There are no data on the presence of fostamatinib and/or its metabolites in human milk, the effects on the breastfed child, or on milk production. In rodents, R406 (the major active metabolite) was detected in maternal milk in concentrations 5- to 10-fold higher than in maternal plasma. Because of the potential for serious adverse reactions in a breastfed child from TAVALISSE, advise a lactating woman not to breastfeed during treatment with TAVALISSE and for at least 1 month after the last dose.
Based on animal studies, TAVALISSE can cause fetal harm when administered to a pregnant woman [see Use in Specific Populations (8.1)]. For females of reproductive potential, verify pregnancy status prior to initiating TAVALISSE.
Based on animal studies, TAVALISSE can cause fetal harm when administered to a pregnant woman [see Use in Specific Populations (8.1)]. Advise females of reproductive potential to use effective contraception during treatment with TAVALISSE and for at least 1 month after the last dose.

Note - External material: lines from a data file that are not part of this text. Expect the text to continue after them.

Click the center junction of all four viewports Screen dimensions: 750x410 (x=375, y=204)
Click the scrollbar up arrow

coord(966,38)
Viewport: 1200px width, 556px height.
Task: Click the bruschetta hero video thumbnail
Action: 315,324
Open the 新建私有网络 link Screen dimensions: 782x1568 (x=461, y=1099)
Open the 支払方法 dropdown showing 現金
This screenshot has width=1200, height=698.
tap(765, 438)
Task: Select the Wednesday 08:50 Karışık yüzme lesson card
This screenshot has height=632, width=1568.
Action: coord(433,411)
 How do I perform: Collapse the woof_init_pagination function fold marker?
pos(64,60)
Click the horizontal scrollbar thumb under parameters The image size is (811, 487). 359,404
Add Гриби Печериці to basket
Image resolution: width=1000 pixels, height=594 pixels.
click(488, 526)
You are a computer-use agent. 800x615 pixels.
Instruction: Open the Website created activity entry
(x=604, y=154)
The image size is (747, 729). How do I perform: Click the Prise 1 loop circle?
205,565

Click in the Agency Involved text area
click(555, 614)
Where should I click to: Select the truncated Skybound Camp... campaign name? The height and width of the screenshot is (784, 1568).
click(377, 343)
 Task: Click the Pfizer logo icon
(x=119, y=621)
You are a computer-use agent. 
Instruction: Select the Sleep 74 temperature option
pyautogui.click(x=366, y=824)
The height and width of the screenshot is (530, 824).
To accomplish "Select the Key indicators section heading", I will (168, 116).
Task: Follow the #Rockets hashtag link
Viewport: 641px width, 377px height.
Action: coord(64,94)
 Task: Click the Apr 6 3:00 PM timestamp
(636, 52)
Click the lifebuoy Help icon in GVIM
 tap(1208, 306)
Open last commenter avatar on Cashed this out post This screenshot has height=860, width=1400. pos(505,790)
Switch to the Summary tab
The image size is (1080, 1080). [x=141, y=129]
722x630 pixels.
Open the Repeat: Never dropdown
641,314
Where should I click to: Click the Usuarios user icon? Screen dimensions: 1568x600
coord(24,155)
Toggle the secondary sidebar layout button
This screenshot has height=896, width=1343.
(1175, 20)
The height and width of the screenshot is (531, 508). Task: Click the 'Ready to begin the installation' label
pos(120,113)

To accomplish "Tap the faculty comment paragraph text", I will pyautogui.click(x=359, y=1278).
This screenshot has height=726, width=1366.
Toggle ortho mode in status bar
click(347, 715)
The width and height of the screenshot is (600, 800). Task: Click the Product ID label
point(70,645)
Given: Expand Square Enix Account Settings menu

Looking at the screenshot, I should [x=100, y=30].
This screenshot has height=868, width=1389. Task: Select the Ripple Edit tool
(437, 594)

There are no data on the effect of TAVALISSE on human fertility. Based on the finding of reduced pregnancy rates in animal studies, TAVALISSE may affect female fertility [see Use in Specific Populations (8.1)].
Safety and effectiveness in pediatric patients have not been established. TAVALISSE is not recommended for use in patients less than 18 years of age because adverse effects on actively growing bones were observed in nonclinical studies. In subchronic, chronic, and carcinogenicity studies of TAVALISSE, chondrodystrophy of the femoral head was seen in rodents. In a study in juvenile rabbits, growth plate dysplasia was observed in the proximal femur and femoro-tibial joint, and bone marrow cellularity was reduced in the femur and sternum.
Of the 102 patients with ITP who received TAVALISSE, 28 (27%) were 65 years of age and older, while 11 (11%) were 75 years of age and older. In patients 65 years of age and older, 6 (21%) patients experienced serious adverse events and 5 (18%) experienced adverse events leading to treatment withdrawal while in patients under 65 years of age, 7 (9%) and 5 (7%) experienced serious adverse events and adverse events leading to treatment withdrawal, respectively. In patients 65 years of age and older who received TAVALISSE, 11 (39%) patients experienced hypertension versus 2 (18%) placebo compared to 17 (23%) in patients under 65 of age versus 4 (11%) placebo. No overall differences in effectiveness were observed in these patients compared to younger patients.